━━ Material for this exercise ━━
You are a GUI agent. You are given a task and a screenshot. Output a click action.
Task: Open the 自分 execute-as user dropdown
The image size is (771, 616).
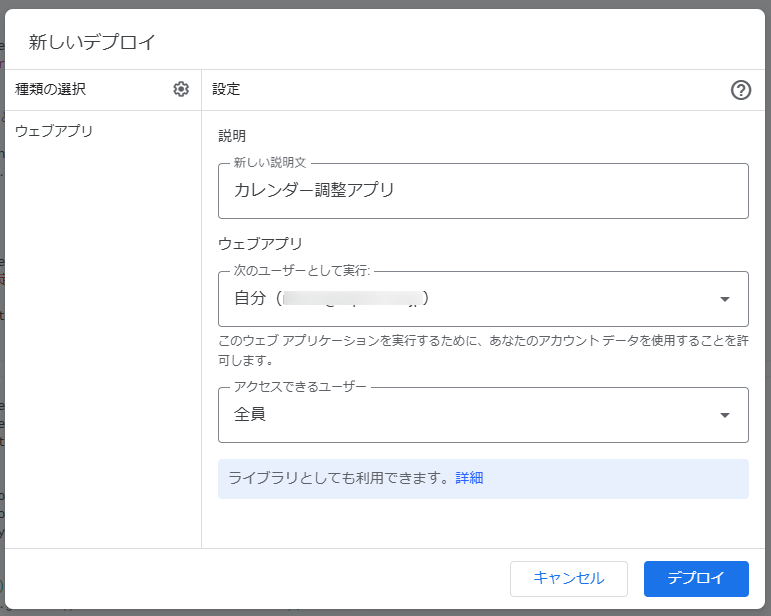tap(470, 299)
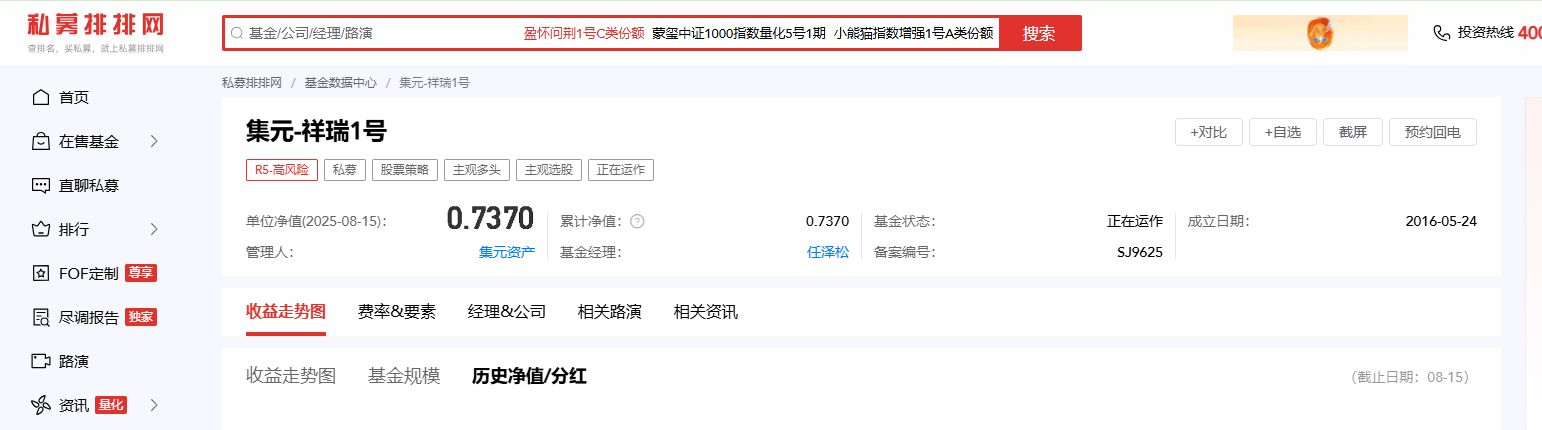Click the chat bubble icon for 直聊私募

41,185
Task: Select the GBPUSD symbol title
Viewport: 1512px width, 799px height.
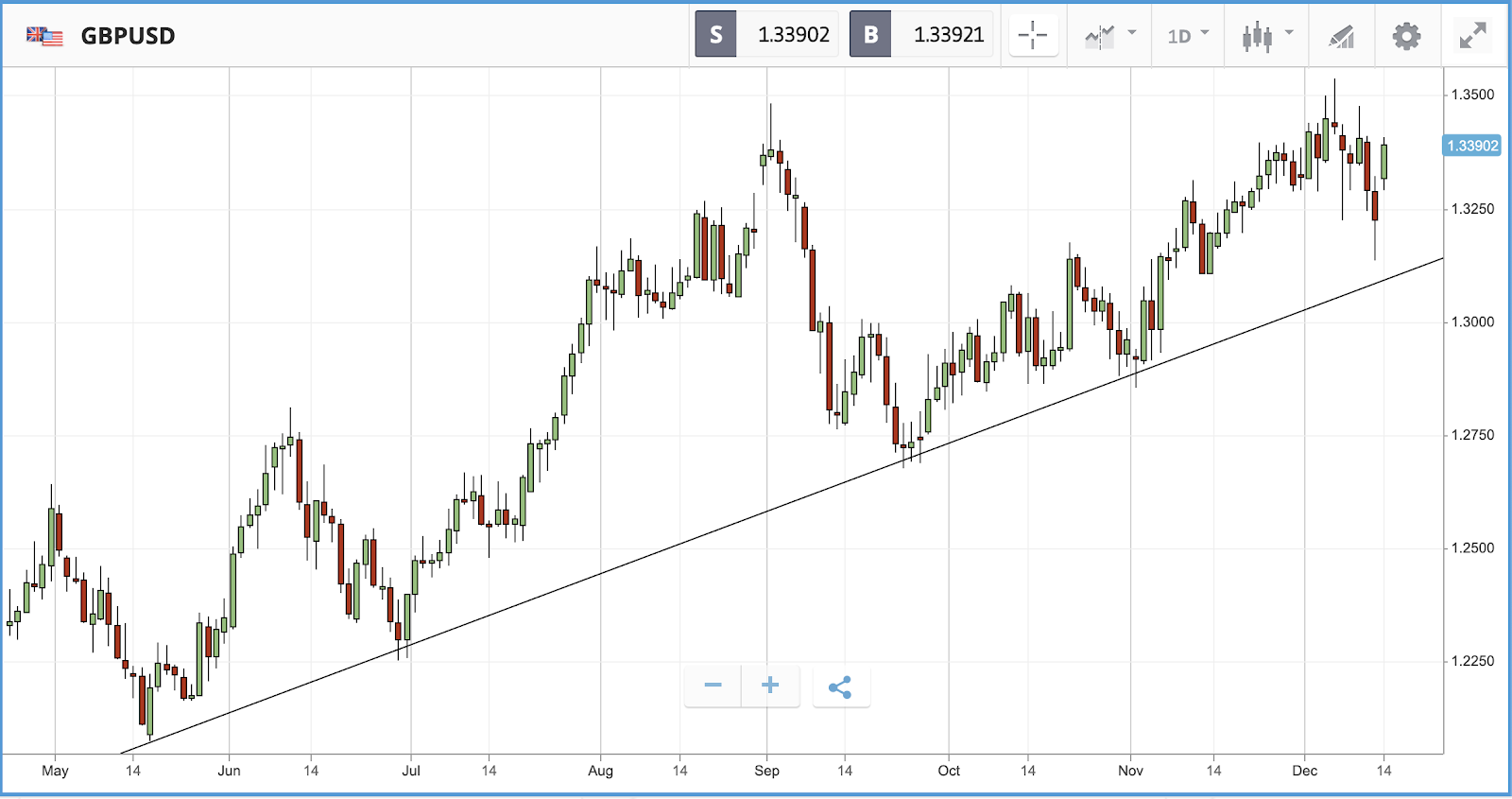Action: click(x=128, y=36)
━━━
> **What you have to do**
Which lines run from the one holding "Task: Select the GBPUSD symbol title" through the end of the records? Reproduce them word for word, both ends included, with no pictures.

> **Response to the task**
Task: Select the GBPUSD symbol title
Viewport: 1512px width, 799px height.
Action: click(x=128, y=36)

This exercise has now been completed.